* _WORK TO COMPLETE_
Print the following items verbatim, from the line containing "Locate an element on the screen. This" up to and including the line containing "(1168, 342).".

* _PROVIDED DATA_
((

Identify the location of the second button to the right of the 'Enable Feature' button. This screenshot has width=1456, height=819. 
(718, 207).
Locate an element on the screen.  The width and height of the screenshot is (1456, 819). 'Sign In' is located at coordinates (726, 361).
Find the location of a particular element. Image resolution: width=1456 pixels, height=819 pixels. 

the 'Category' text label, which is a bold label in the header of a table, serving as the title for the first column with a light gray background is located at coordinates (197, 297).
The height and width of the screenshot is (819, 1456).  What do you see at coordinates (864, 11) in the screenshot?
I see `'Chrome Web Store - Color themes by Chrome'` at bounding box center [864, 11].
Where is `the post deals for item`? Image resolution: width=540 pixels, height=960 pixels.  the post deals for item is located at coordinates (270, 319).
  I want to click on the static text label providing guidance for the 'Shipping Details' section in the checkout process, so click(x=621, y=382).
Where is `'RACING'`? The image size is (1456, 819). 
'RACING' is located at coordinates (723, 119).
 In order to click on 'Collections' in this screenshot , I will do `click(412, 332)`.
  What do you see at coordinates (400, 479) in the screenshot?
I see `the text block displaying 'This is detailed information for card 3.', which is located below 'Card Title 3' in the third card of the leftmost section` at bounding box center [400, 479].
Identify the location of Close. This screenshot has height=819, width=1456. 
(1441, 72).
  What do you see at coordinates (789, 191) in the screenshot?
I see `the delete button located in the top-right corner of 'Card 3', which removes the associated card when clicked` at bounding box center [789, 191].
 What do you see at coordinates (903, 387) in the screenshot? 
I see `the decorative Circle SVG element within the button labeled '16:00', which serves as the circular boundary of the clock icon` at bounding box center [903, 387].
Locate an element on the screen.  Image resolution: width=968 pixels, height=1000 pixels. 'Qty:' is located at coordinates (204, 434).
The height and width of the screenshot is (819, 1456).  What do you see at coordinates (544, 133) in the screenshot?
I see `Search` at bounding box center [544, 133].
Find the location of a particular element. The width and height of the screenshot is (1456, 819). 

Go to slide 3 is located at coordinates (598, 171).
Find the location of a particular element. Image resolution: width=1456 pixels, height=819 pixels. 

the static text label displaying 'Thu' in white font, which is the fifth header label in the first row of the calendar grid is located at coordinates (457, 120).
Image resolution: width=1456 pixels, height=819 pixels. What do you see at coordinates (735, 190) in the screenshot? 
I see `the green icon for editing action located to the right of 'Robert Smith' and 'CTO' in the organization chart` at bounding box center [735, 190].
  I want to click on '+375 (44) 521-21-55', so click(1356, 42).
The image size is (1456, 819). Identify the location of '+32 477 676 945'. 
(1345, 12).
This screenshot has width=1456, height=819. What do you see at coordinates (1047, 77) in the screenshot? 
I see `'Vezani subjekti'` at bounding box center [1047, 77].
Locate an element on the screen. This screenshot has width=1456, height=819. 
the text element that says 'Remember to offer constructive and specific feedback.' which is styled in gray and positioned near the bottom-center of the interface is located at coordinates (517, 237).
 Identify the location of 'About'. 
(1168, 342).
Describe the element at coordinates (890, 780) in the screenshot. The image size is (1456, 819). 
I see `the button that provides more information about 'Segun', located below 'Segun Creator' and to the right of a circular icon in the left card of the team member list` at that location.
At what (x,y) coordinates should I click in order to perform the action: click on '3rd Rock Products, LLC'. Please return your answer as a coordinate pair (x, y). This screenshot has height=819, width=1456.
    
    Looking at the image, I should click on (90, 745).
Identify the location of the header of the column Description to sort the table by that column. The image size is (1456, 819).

))

* _FINISHED TASK_
Locate an element on the screen. This screenshot has width=1456, height=819. 
the text element that says 'Remember to offer constructive and specific feedback.' which is styled in gray and positioned near the bottom-center of the interface is located at coordinates (517, 237).
 Identify the location of 'About'. 
(1168, 342).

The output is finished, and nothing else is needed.